Not a single dry eye in the house
have you ever had a mouthful of curry that had too much chilly powder and, two seconds later, felt your mouth explode in searing, white hot burn? Well, get used to the feeling because the chemicals that make your mouth explode are becoming increasingly fashionable in medical circles as pain killers.
The main burning chemical in chilli peppers, capsaicin, is a traditional remedy for pain. Now many pharmaceutical companies are including it in their recipes for their painkillers, mainly analgesic creams. At the same time, scientists are conducting more fundamental research that could lead to several new, more effective pain-killing drugs.
Capsaicin, being what scientists call a "counter-irritant", distracts attention of the patient from the old one. But there is much more to the story of its success than just that. Recent research has revealed that capsaicin controls pain at a molecular level, producing a genuine analgesia.
It seems that the chemical causes a burning sensation by binding to a molecular receptor on the nerve endings.
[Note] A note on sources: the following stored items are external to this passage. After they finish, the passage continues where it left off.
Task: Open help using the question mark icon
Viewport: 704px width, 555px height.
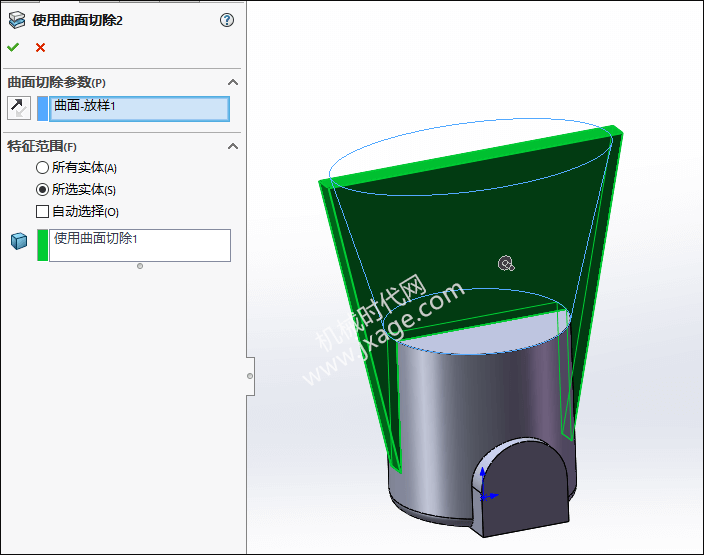Action: click(x=227, y=20)
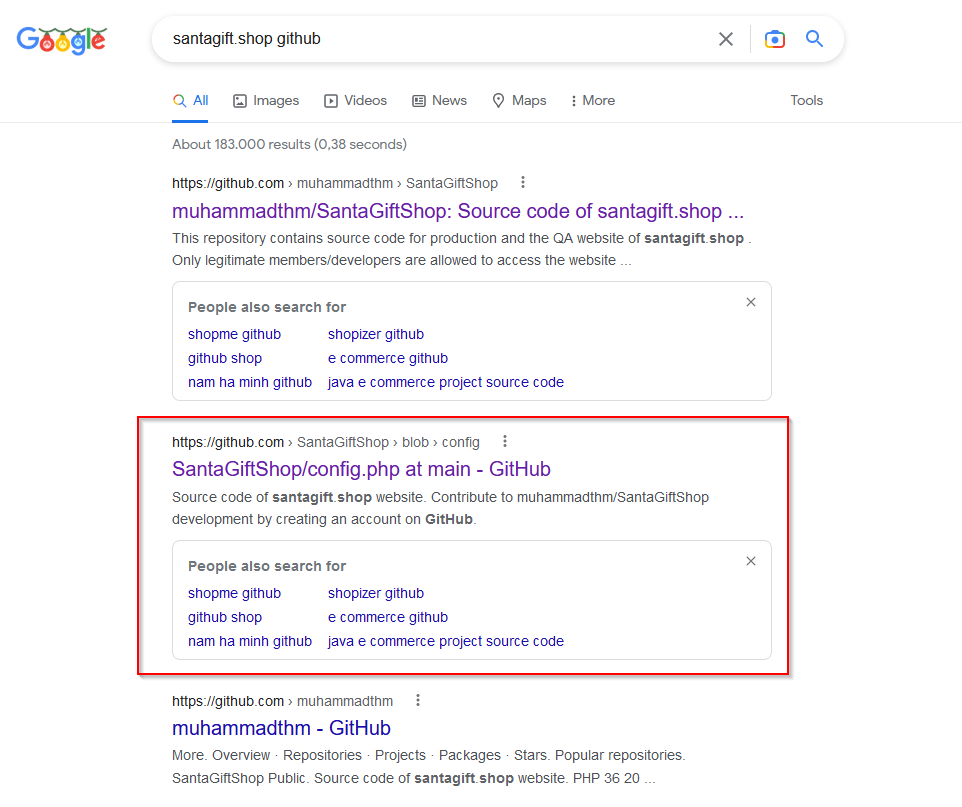This screenshot has width=962, height=807.
Task: Open three-dot menu for config.php result
Action: pos(505,441)
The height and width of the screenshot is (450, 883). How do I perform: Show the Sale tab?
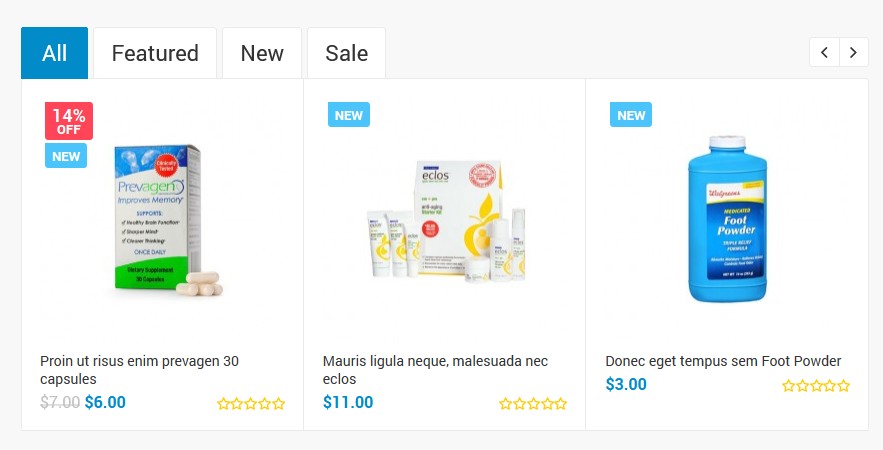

This triggers the release of a chemical messenger, Substance P, which sends pain signals to the brain through the nerve fibres.
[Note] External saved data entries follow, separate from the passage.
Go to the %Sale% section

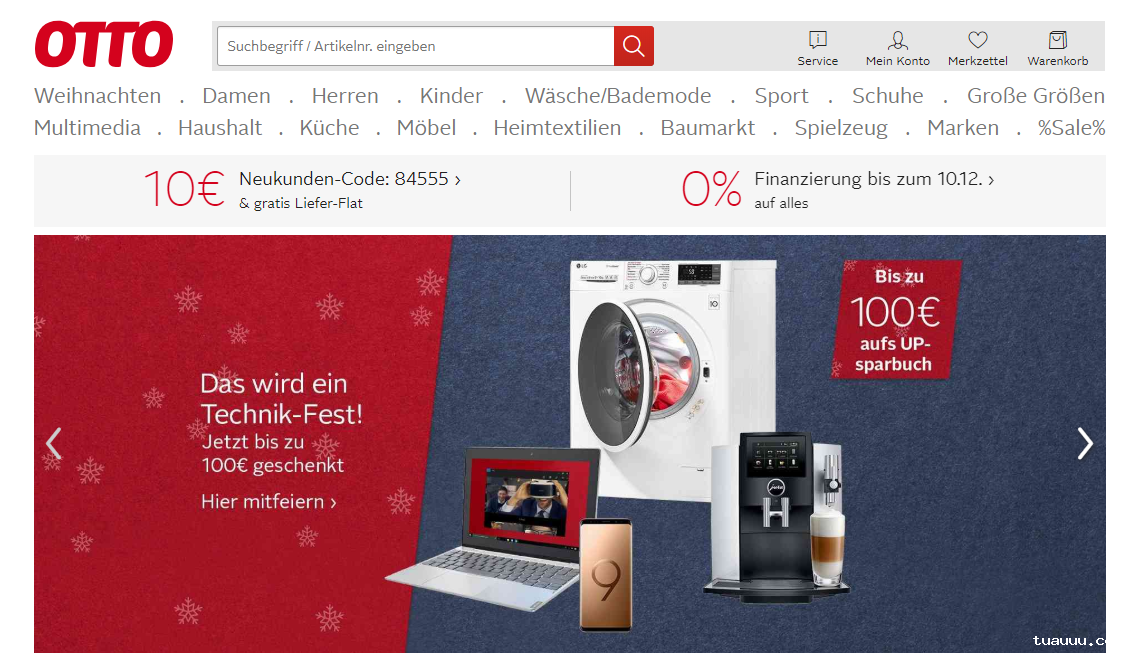pyautogui.click(x=1071, y=128)
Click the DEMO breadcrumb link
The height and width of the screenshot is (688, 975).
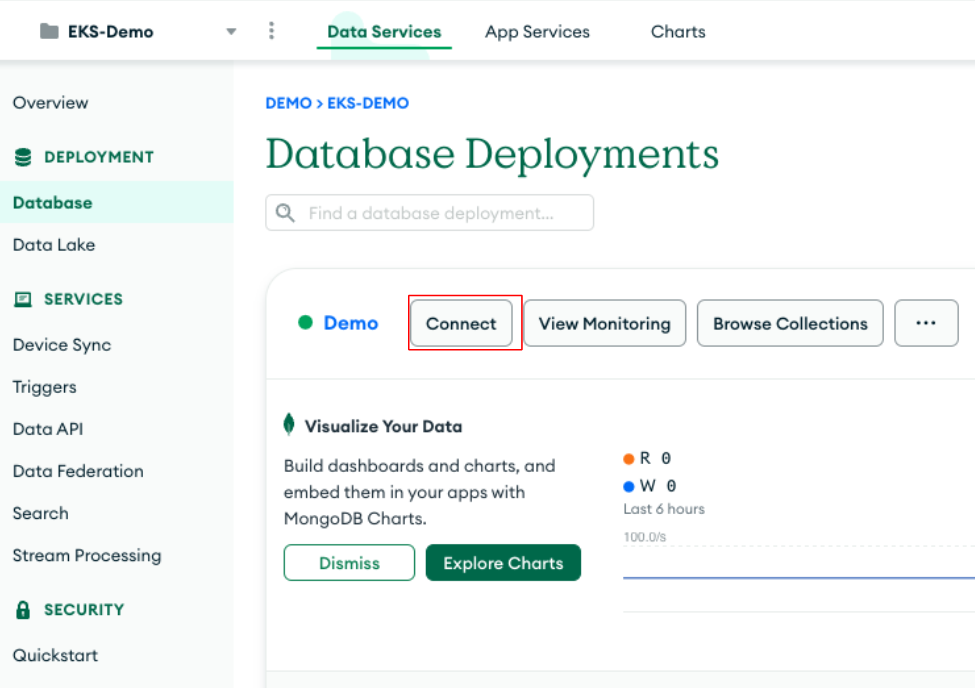[x=287, y=102]
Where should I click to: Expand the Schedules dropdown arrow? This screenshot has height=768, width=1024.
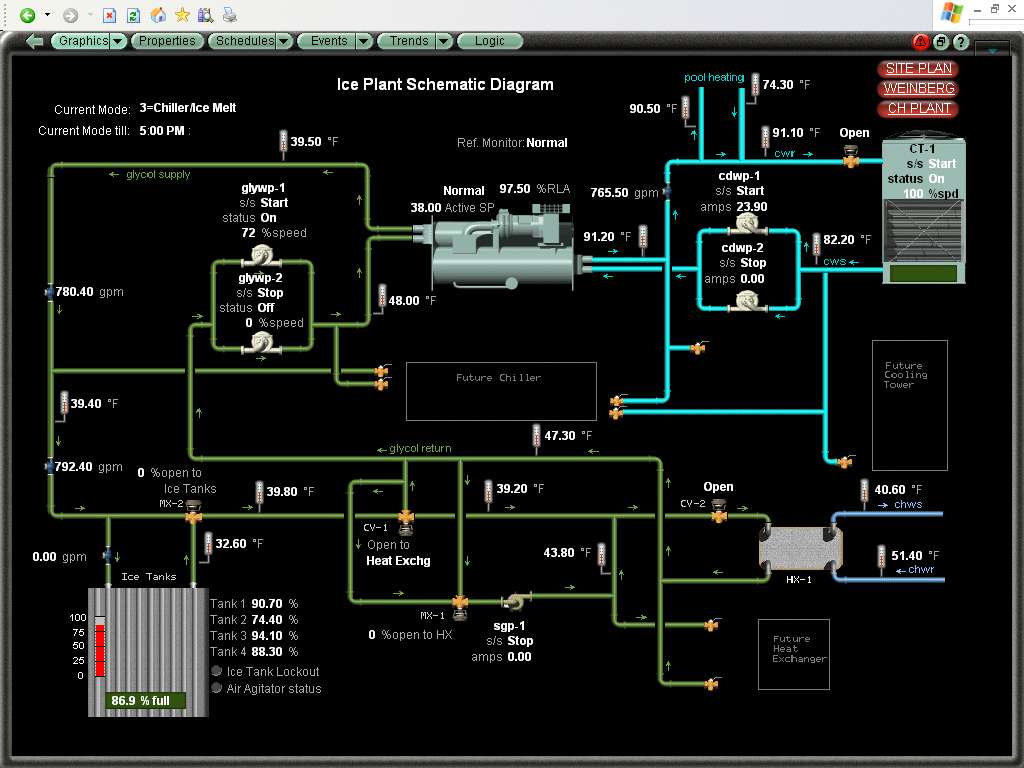(284, 42)
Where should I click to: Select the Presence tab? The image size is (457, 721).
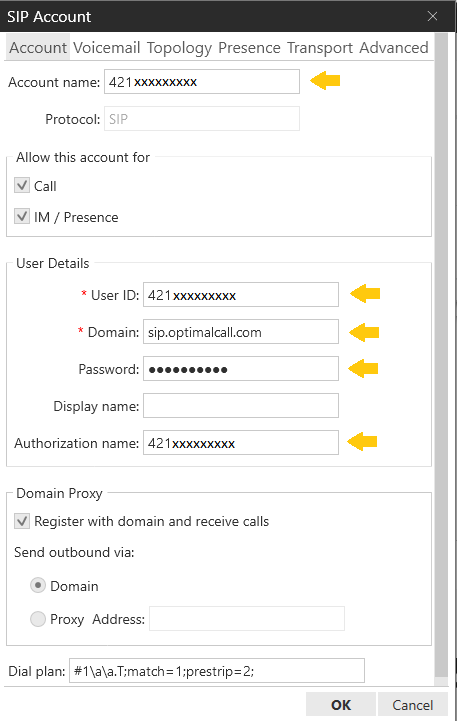249,47
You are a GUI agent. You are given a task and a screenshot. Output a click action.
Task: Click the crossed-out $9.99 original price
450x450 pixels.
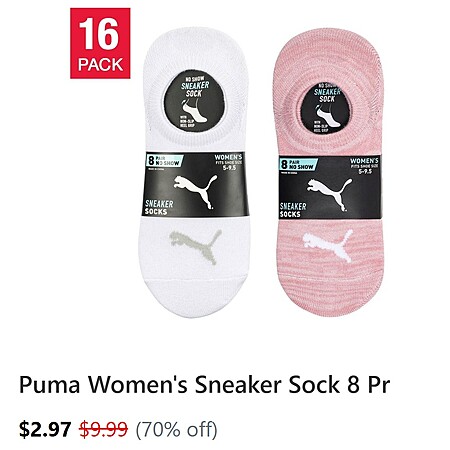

The nerves involved are the so-called type C fibres; they transmit slow throbbing pain that may take a few seconds to take effect but lasts a long while.
In 1997, David Julius and his team at the University of California, usa , discovered that the receptor that starts this process. vr 1, as they called it, is a nerve cell protein that binds to capsaicin and related compounds. vr 1 also responds to high temperatures and it seems that hot, spicy food triggers a reaction quite similar to that of overheated food.
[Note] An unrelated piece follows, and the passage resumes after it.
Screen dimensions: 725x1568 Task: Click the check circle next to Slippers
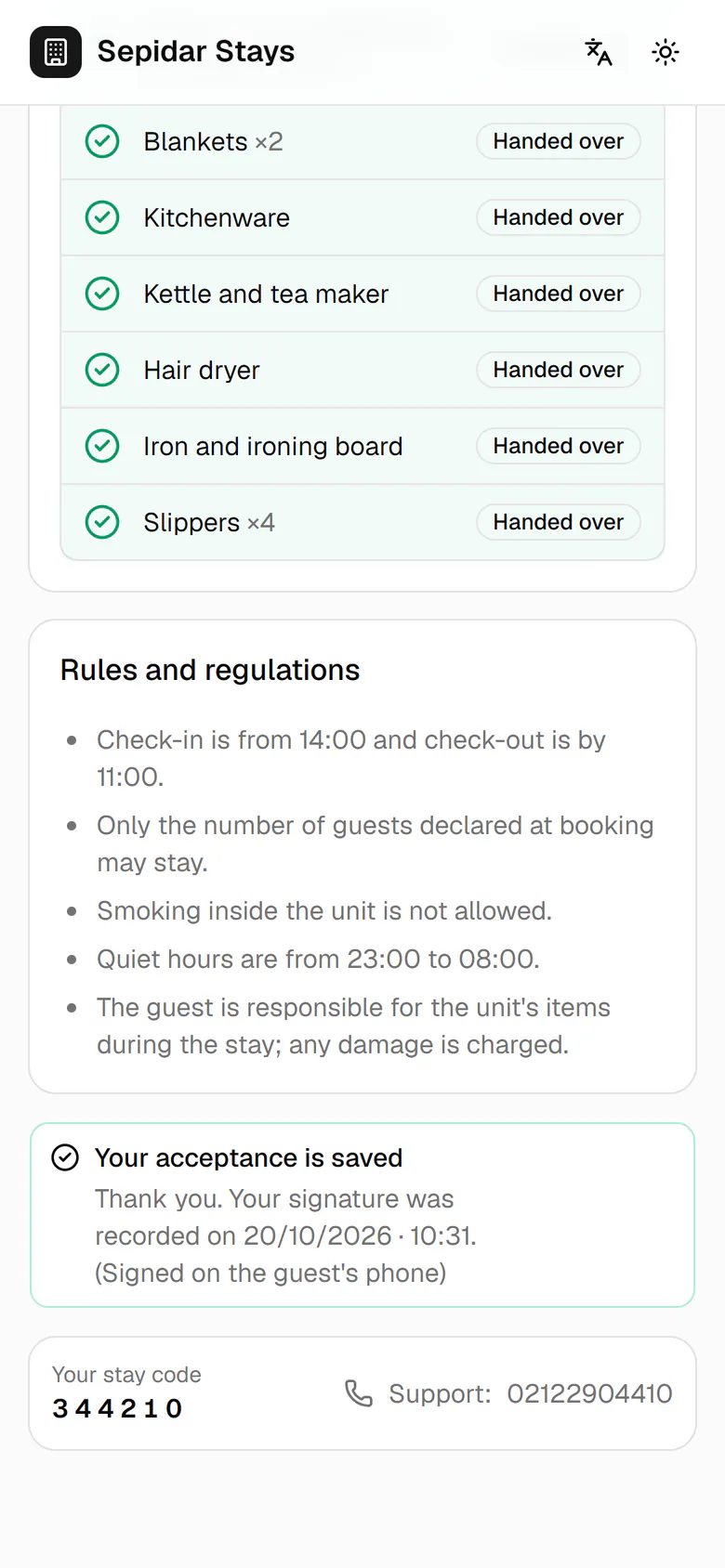[102, 522]
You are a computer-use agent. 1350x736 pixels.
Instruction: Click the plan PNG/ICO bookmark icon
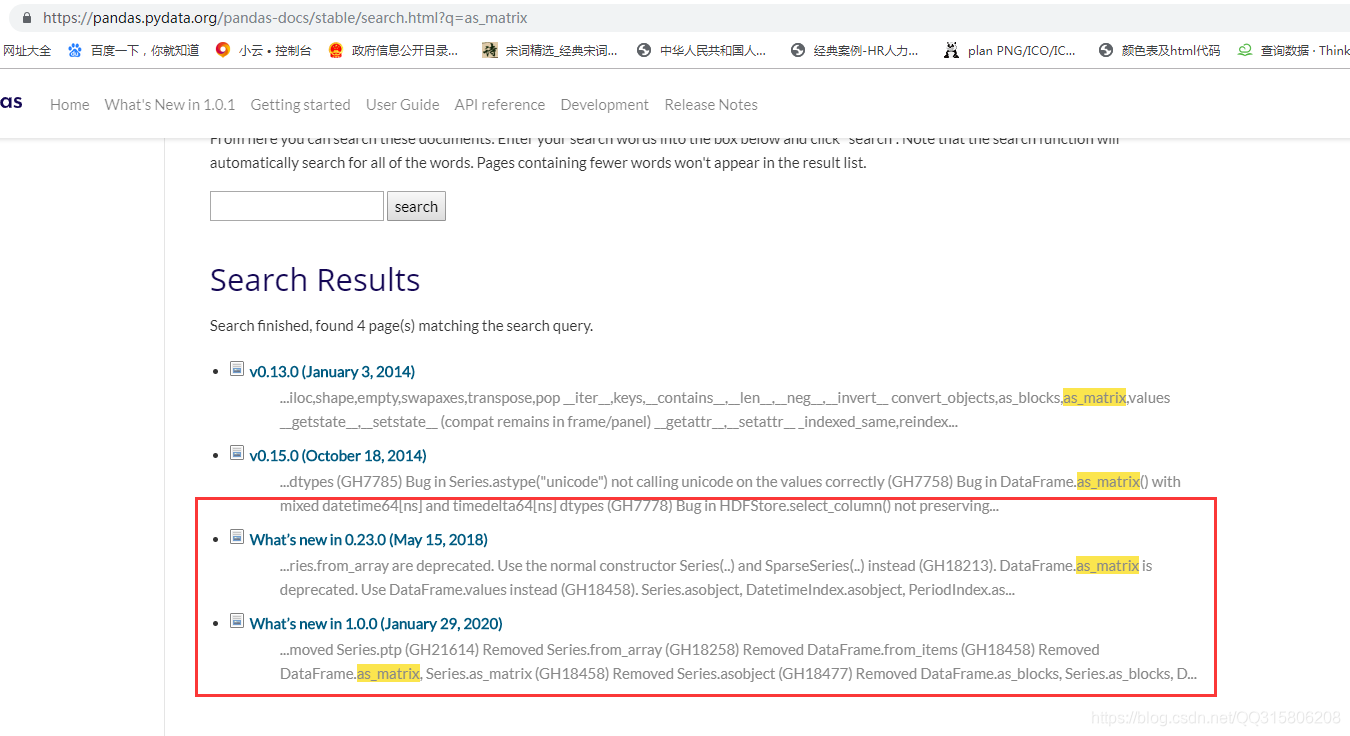[951, 49]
How capsaicin works is still not very clear. By binding to vr 1, it somehow desensitises the nerve cells and reduces the amount of Substance P they produce. This makes them less sensitive to other painful stimuli.
And now that vr1 can be made in laboratories, scientists will be able to test many other chemicals for their effect on the receptor. Their aim is to look for ones that bind to it more effectively than capsaicin, without causing intense pain themselves. These could be the new painkillers of tomorrow.
The chilli-based creams available today contain less than 0.1 per cent of capsaicin. If they are applied to the affected area several times a day -- producing a transient, tolerable burning sensation -- they start to give substantial pain relief within a week.
Julius and his team are assessing a more drastic approach: creams with capsaicin concentrations of 5 to 10 per cent. At these levels, patients need local anaesthesia to tolerate the initial burning, followed by morphine for up to five days after treatment. But initial results suggest that high-strength capsaicin may offer better relief from chronic pain than anything else.